**WRITTEN EXERCISE**
Revise the records from the first line through the line with "tap(366, 579)", replacing "inches" with "centimeters" and leaving everything else unchanged.

[Records taken from a collection]
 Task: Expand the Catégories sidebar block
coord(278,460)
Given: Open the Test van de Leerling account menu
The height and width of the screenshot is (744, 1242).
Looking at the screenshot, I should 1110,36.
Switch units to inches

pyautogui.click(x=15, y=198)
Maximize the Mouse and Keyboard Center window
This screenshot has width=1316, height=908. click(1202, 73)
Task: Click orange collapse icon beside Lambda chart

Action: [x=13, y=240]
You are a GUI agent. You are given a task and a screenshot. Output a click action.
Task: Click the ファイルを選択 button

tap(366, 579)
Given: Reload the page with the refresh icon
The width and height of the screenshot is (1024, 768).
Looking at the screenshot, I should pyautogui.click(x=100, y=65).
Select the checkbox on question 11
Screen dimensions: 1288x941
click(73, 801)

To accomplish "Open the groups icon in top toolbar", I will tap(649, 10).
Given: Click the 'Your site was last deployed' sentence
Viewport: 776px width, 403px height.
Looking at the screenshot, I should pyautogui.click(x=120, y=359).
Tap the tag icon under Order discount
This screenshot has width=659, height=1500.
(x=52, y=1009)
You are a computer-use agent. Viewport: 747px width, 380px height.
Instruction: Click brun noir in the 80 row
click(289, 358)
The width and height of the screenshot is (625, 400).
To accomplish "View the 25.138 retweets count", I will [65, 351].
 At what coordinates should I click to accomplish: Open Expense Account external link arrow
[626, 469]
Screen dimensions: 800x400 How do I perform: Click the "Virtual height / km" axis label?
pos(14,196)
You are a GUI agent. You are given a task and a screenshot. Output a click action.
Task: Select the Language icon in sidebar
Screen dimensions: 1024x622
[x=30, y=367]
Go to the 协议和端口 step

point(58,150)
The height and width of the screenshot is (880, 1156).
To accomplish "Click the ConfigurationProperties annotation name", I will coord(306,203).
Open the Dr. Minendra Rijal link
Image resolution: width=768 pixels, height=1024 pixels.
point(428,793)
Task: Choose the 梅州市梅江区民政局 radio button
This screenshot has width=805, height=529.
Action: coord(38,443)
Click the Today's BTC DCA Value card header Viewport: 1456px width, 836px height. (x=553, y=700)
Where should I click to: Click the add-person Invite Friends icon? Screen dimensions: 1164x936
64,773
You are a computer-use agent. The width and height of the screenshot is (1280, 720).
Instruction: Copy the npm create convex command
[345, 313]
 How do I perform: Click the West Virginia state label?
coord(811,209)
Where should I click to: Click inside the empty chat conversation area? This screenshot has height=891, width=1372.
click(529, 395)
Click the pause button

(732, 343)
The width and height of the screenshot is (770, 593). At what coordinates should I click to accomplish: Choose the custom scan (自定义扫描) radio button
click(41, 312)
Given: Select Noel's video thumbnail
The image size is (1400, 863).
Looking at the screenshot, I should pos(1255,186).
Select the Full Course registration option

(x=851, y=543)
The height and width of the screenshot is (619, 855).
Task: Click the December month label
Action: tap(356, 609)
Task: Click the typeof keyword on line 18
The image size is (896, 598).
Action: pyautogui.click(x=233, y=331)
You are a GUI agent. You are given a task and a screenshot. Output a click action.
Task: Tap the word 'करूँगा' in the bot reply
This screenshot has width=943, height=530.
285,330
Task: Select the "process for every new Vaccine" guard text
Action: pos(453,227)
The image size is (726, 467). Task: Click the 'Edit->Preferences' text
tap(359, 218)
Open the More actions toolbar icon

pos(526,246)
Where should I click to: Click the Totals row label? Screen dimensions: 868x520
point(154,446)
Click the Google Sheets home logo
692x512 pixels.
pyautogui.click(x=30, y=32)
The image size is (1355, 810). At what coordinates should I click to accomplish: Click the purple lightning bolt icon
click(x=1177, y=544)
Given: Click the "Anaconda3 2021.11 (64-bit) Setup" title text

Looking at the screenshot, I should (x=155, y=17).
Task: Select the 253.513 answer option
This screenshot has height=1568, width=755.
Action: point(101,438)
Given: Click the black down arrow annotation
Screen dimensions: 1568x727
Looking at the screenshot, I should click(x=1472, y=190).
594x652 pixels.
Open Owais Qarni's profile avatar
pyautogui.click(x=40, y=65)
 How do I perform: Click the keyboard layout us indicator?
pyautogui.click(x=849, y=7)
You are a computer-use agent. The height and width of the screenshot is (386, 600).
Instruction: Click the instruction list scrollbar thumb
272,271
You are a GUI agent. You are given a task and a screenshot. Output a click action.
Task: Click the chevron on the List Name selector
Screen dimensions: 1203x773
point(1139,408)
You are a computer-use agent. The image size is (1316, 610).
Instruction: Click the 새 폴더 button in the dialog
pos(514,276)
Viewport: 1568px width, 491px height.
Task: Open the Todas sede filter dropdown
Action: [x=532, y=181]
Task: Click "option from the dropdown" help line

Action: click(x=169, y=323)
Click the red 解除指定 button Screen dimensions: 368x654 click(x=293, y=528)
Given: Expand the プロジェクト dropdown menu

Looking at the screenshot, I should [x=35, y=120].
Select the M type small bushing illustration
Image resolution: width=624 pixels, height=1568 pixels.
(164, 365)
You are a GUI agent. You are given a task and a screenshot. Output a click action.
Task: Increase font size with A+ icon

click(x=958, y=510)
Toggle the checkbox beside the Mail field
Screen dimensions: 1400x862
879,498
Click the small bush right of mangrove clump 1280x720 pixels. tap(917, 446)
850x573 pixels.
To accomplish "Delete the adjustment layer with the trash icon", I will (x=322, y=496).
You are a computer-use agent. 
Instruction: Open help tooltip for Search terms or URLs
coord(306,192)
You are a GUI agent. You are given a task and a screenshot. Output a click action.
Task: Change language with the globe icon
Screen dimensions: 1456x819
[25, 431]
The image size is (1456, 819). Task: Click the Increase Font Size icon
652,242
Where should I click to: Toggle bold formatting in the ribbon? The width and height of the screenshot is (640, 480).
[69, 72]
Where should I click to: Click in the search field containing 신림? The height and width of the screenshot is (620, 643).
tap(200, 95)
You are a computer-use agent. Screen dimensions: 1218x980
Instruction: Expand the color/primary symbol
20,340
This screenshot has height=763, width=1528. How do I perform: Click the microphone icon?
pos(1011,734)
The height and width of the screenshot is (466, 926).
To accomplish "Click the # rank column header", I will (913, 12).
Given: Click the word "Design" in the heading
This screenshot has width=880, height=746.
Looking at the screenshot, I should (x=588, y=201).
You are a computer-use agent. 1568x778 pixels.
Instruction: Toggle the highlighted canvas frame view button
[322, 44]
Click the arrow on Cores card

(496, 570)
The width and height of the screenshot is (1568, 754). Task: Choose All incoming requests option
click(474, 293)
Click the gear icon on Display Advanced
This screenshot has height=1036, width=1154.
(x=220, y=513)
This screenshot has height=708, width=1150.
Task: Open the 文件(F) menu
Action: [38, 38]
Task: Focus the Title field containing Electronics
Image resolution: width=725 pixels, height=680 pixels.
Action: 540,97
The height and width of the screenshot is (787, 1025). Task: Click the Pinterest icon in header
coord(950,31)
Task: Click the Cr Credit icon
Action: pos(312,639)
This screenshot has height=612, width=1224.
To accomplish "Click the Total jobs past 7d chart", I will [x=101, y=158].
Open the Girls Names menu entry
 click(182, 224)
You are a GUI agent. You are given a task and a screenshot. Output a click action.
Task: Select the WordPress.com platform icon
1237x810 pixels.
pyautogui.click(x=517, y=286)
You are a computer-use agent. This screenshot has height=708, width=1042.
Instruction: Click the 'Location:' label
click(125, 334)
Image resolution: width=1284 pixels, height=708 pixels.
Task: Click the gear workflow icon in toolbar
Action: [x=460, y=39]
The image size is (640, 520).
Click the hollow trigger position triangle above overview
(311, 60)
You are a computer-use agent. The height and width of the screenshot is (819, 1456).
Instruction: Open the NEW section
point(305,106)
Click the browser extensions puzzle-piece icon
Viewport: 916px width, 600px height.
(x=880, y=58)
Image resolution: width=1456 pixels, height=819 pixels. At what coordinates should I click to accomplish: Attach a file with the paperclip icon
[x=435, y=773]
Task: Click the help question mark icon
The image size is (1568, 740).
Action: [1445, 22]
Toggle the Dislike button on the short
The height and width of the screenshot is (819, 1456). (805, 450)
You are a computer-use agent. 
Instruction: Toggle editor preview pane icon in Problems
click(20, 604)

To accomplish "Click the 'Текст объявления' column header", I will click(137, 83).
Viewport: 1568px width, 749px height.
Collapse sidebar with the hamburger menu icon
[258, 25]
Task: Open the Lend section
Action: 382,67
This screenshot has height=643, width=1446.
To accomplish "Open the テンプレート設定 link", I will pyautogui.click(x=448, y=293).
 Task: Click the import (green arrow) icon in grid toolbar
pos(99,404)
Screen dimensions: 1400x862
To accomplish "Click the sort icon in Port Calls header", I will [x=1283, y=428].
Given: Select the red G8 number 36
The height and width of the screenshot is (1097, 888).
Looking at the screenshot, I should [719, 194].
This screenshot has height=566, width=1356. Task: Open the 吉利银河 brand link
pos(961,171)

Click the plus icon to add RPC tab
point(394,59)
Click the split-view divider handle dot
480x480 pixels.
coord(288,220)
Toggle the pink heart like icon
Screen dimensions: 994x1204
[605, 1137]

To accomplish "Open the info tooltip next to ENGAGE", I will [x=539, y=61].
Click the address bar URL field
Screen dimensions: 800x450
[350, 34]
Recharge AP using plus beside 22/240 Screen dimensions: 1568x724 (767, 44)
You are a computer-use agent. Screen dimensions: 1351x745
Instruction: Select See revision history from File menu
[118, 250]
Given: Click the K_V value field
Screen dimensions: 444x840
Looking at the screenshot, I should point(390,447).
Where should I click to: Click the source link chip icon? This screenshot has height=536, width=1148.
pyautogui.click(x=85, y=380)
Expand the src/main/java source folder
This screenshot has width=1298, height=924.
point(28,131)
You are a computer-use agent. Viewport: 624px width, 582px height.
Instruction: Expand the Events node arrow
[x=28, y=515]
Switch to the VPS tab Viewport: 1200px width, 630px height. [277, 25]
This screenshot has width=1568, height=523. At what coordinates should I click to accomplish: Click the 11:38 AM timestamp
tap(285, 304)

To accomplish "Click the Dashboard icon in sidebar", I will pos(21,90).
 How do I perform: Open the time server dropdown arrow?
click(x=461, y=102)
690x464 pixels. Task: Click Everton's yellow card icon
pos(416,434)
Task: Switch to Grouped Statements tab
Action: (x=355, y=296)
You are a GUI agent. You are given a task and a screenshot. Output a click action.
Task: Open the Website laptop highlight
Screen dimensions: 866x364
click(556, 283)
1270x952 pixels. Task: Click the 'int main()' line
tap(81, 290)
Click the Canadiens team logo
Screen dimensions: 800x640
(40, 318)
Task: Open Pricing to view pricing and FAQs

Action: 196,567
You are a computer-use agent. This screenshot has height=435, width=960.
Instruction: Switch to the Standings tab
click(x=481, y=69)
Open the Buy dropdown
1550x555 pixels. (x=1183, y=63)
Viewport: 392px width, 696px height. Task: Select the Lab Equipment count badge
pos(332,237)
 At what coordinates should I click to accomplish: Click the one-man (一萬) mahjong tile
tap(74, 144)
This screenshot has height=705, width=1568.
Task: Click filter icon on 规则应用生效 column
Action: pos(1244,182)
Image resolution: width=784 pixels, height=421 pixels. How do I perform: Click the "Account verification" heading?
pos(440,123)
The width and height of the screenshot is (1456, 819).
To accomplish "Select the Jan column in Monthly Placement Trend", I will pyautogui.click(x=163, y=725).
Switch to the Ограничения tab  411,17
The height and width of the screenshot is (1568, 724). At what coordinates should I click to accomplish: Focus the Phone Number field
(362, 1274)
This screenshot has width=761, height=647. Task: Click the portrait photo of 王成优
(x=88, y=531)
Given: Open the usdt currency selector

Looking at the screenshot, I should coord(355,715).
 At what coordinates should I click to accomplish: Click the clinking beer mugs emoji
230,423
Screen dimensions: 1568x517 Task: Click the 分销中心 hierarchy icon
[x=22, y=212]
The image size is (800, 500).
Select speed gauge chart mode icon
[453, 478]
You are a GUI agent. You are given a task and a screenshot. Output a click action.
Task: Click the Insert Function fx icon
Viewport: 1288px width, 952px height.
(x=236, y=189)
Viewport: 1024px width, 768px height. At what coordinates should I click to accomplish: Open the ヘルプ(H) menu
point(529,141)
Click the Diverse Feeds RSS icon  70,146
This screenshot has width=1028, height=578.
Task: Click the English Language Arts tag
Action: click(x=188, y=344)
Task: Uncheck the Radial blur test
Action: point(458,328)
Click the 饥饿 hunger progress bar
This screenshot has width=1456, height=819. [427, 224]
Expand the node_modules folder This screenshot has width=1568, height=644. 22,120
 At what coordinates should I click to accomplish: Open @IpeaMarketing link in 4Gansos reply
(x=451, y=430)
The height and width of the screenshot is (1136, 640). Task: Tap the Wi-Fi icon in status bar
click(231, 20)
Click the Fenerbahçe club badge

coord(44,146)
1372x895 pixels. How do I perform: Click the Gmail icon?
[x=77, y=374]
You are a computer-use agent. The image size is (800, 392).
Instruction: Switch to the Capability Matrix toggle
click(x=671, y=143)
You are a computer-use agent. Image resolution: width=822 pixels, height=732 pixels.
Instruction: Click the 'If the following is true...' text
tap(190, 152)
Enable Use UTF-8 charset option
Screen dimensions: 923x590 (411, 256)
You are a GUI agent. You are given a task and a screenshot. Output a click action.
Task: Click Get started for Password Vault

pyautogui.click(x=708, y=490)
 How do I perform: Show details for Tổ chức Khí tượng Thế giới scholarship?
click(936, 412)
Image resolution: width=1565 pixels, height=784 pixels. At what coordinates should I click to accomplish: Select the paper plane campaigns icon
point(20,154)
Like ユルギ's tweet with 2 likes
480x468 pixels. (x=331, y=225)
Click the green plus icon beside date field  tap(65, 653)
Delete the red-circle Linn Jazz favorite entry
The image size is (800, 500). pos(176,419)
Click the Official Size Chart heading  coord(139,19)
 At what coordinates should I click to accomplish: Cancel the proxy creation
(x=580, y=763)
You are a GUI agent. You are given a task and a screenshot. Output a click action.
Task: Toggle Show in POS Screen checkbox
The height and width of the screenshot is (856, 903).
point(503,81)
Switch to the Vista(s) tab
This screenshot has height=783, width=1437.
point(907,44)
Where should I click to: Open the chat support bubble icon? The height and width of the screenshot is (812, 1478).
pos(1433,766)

**WORKED SOLUTION**
 Task: Expand the Catégories sidebar block
coord(278,460)
Given: Open the Test van de Leerling account menu
The height and width of the screenshot is (744, 1242).
Looking at the screenshot, I should 1110,36.
Switch units to centimeters

pyautogui.click(x=15, y=198)
Maximize the Mouse and Keyboard Center window
This screenshot has width=1316, height=908. click(1202, 73)
Task: Click orange collapse icon beside Lambda chart

Action: [x=13, y=240]
You are a GUI agent. You are given a task and a screenshot. Output a click action.
Task: Click the ファイルを選択 button

tap(366, 579)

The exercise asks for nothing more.